_Problem description_:
Copy task, pictures excluded: set down exactly the lines from the one containing "Instruction: Refresh the Chart Preview" to the end of the data below.

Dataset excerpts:
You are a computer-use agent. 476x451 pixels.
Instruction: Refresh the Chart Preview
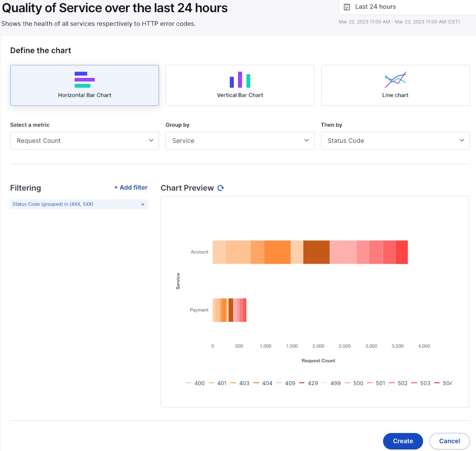(x=221, y=188)
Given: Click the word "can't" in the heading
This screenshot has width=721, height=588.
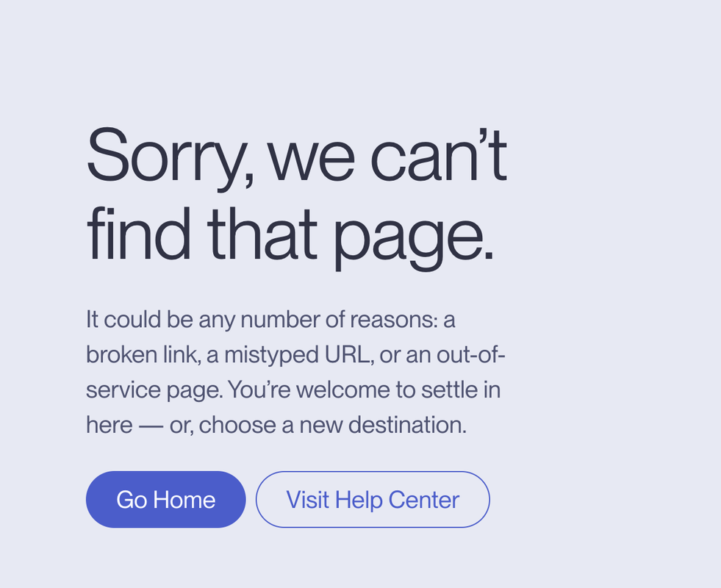Looking at the screenshot, I should tap(439, 154).
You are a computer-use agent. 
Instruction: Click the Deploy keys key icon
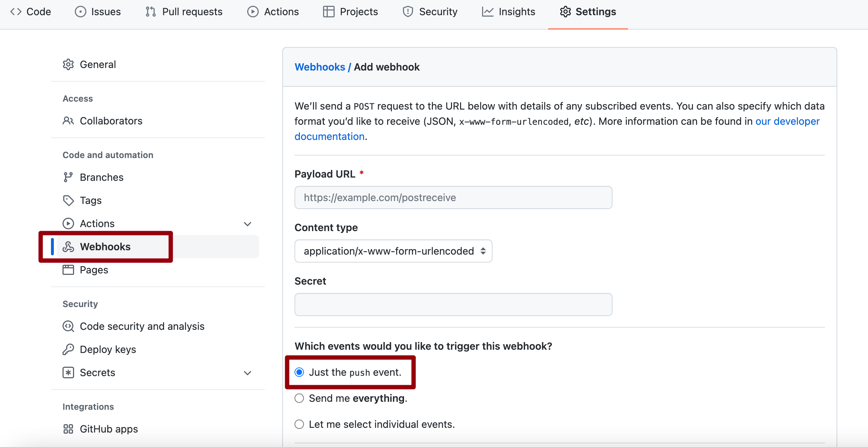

_Solution for this exercise_:
Instruction: Refresh the Chart Preview
(x=221, y=188)
Given: Click the word "can't" in the heading
This screenshot has width=721, height=588.
Looking at the screenshot, I should tap(439, 154).
You are a computer-use agent. 
Instruction: Click the Deploy keys key icon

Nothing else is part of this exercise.